El método Gross

Bill Gross es muy exigente consigo mismo. En más de un sentido. La semana pasada, el cofundador de Pimco, que supervisa inversiones por 2 billones de dólares (millones de millones), se preguntó:”¿Soy un gran inversionista?”. Su repuesta: “No, aún no”, porque, escribió, no fue puesto a prueba en un período desfavorable para inversionistas de bonos.

En tanto, Pimco Total Return, el portafolio lanzado por Gross en 1987 que desde hace tiempo es el mayor fondo de inversión del mundo, está quedando mal por culpa de un nuevo fondo que cotiza en bolsa, que justamente es administrado por el mismo Gross.

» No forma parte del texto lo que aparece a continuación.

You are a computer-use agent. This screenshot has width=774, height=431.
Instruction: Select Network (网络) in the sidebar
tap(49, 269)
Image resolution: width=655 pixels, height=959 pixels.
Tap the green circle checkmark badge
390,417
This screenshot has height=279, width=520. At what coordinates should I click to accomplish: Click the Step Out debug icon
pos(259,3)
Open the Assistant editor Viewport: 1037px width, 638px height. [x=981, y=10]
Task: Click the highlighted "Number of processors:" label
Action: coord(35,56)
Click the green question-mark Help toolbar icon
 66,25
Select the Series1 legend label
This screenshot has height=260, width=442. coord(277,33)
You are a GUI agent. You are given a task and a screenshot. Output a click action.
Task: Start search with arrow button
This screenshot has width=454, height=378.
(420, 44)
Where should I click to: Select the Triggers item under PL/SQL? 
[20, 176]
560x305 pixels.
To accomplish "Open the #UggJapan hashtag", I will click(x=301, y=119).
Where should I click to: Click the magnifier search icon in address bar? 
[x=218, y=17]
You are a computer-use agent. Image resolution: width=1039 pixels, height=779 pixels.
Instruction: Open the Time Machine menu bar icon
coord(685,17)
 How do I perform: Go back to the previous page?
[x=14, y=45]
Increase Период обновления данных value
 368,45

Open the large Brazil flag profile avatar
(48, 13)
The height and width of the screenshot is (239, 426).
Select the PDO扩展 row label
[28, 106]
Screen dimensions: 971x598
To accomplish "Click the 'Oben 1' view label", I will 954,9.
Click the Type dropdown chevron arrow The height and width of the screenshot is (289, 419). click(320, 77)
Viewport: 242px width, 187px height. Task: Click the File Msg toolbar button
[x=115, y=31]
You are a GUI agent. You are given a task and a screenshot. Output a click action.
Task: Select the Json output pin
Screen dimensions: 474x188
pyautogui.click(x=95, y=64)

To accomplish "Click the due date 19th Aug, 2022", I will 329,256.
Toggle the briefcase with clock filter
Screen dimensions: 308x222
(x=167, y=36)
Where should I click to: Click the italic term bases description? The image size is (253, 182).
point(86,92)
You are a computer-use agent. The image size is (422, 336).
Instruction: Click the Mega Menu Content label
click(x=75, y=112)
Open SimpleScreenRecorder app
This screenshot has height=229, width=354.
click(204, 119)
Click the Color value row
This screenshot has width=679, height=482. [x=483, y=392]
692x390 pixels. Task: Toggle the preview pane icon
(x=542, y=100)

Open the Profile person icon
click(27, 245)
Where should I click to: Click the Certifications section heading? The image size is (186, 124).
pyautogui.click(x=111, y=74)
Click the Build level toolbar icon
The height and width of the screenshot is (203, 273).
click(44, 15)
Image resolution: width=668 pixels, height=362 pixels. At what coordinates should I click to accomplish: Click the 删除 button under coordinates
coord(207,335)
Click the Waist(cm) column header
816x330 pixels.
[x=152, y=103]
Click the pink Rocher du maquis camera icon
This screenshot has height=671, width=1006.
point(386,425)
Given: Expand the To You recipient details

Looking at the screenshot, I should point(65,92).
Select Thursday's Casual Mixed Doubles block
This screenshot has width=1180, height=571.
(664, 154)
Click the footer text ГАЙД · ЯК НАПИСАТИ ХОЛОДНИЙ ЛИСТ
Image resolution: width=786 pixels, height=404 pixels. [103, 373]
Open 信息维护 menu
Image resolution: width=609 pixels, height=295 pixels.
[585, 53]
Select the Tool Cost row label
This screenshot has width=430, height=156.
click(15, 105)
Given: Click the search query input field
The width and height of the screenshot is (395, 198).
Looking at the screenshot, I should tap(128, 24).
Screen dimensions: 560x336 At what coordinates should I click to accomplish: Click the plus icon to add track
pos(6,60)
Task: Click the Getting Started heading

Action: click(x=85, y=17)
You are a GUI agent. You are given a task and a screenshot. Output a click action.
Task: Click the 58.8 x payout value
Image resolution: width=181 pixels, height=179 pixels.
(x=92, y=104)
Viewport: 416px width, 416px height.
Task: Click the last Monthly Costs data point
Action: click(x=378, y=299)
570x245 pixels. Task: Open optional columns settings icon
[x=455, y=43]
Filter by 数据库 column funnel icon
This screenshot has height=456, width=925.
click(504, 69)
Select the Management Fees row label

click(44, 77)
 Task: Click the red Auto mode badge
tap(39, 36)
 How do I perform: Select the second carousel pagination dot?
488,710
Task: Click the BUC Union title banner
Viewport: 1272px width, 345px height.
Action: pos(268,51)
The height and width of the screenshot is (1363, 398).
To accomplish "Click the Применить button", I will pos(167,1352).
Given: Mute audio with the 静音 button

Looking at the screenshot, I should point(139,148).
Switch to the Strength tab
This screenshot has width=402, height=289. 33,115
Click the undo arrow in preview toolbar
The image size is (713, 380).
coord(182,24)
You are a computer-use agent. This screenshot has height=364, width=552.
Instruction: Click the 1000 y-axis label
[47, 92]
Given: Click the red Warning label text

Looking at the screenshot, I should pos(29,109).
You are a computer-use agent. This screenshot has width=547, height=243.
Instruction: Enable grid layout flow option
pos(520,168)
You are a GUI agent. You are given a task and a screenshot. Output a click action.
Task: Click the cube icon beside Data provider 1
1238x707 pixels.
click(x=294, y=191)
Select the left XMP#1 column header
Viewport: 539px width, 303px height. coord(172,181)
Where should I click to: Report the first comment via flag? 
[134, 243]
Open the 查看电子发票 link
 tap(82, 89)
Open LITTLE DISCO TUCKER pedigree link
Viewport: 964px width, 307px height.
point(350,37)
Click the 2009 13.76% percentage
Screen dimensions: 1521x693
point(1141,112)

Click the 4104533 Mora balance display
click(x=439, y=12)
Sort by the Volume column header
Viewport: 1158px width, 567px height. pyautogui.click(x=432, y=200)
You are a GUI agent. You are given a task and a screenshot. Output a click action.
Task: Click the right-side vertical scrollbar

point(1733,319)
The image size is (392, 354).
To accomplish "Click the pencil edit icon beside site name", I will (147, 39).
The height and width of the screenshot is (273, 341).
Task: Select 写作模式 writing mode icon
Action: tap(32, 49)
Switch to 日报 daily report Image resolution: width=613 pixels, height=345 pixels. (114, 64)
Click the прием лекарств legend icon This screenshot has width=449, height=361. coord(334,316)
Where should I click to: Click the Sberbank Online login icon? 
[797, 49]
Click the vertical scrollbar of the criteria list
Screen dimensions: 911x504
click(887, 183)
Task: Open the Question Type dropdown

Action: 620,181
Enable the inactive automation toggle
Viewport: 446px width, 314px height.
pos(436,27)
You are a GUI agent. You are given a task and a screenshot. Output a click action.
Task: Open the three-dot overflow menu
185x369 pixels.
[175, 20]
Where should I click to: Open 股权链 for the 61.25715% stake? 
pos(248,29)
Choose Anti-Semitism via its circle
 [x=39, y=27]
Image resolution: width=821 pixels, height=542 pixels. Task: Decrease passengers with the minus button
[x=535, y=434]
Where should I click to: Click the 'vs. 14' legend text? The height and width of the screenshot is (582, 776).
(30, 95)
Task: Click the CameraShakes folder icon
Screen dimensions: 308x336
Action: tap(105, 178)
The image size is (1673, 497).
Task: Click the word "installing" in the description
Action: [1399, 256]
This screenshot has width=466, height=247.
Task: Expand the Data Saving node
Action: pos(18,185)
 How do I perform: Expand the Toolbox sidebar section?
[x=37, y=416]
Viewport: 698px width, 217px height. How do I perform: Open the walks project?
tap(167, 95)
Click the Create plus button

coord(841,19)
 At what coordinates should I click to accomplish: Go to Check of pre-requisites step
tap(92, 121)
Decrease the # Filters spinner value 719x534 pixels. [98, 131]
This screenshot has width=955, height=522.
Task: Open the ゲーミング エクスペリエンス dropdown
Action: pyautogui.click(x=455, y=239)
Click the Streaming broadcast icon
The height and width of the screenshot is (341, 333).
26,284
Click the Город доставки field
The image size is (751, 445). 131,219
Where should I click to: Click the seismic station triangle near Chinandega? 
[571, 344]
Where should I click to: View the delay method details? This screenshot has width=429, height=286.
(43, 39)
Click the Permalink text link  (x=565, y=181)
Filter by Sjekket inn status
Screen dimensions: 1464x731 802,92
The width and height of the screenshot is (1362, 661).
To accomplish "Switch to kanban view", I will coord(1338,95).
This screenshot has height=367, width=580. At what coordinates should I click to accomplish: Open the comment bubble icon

Aunque ambos fondos siguen la misma estrategia, el que cotiza en Bolsa -Pimco Total Return- ganó 13,5% desde que fue lanzado en febrero de 2012, o cinco puntos porcentuales más que el fondo original de Gross, Total Return. En inversión de bonos, que es un juego de centímetros, los retornos de estos dos fondos están a años luz de diferencia.

¿Cómo hizo Gross para superarse a sí mismo en su propio juego? El pequeño fondo nuevo le permite ser más ágil. Y esa es una lección que no se aplica sólo a Gross. Un fondo grande tiene algunas ventajas: los gastos suelen ser menores, por ejemplo. Pero como ha dicho Warren Buffett, el gestor de un portafolio pequeño necesita “sólo buenas ideas”, mientras que el administrador de una cartera gigantesca necesita “buenas grandes ideas”, que son mucho menos habituales. Y el nuevo fondo cotizado en Bolsa de Gross es una clase de maestría sobre cómo un administrador puede tener un mejor desempeño en un fondo pequeño que en uno grande.

Según consigna The Wall Street Journal, los documentos oficiales de los fondos y entrevistas con analistas sugieren que Gross y su equipo buscaron metódicamente sacar ventaja del reducido tamaño del fondo que cotiza en Bolsa. Lanzado con 100 millones dólares en activos, el fondo cotizado en Bolsa creció hasta 4.600 millones de dólares en 13 meses. El fondo original Total Return, con 289.000 millones de dólares en activos, es más de 60 veces más grande, y mucho menos ágil.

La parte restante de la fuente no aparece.